-- Work item --
Isolate every line in the data with the string "next" and copy it.

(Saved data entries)
□ □ □ □
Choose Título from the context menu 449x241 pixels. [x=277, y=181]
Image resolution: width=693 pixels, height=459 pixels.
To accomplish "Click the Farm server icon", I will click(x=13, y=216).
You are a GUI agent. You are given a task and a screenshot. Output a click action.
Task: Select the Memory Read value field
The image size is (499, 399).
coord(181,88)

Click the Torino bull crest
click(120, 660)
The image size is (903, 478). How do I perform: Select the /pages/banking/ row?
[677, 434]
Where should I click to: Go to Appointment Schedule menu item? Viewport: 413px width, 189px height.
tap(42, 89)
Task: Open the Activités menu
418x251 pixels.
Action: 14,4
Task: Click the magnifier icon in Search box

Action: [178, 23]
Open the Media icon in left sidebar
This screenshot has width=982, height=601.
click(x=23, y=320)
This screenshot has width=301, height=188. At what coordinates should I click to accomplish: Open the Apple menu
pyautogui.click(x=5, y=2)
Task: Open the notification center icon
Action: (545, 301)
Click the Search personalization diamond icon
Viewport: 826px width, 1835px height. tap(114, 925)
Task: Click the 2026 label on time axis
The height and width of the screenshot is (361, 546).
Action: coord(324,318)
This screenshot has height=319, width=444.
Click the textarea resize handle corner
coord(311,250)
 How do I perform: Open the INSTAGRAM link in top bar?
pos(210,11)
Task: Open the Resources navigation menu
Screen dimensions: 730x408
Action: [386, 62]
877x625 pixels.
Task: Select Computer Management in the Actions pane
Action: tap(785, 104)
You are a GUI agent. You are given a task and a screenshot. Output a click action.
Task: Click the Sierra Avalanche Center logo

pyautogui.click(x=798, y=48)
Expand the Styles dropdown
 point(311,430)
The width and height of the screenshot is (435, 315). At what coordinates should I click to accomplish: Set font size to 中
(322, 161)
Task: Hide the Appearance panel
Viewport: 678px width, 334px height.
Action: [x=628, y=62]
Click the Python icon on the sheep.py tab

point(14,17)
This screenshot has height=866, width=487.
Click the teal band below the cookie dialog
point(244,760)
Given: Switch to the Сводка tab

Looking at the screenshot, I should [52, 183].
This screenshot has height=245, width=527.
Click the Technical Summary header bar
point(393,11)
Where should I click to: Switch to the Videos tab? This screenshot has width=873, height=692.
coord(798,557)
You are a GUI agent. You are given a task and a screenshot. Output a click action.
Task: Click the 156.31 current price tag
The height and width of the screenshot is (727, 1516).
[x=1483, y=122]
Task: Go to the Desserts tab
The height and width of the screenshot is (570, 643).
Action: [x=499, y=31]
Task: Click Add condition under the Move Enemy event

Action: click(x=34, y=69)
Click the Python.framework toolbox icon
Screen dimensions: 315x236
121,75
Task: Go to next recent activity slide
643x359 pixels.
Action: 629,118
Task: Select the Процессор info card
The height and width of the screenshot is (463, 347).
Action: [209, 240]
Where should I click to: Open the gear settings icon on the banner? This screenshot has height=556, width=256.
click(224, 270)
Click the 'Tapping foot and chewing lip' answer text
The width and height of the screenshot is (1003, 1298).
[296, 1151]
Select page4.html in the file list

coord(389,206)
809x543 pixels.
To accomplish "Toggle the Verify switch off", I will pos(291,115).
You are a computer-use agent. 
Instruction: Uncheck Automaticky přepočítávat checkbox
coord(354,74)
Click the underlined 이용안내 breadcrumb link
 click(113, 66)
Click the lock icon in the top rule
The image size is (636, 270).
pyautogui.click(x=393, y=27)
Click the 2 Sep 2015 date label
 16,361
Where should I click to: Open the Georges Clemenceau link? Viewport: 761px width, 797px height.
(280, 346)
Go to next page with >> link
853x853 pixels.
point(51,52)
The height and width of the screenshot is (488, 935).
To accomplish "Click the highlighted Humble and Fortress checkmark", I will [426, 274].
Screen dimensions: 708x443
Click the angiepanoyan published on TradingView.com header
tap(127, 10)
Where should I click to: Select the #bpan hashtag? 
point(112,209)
□ □ □ □
-- Exercise response --
Task: Go to next recent activity slide
Go to next page with >> link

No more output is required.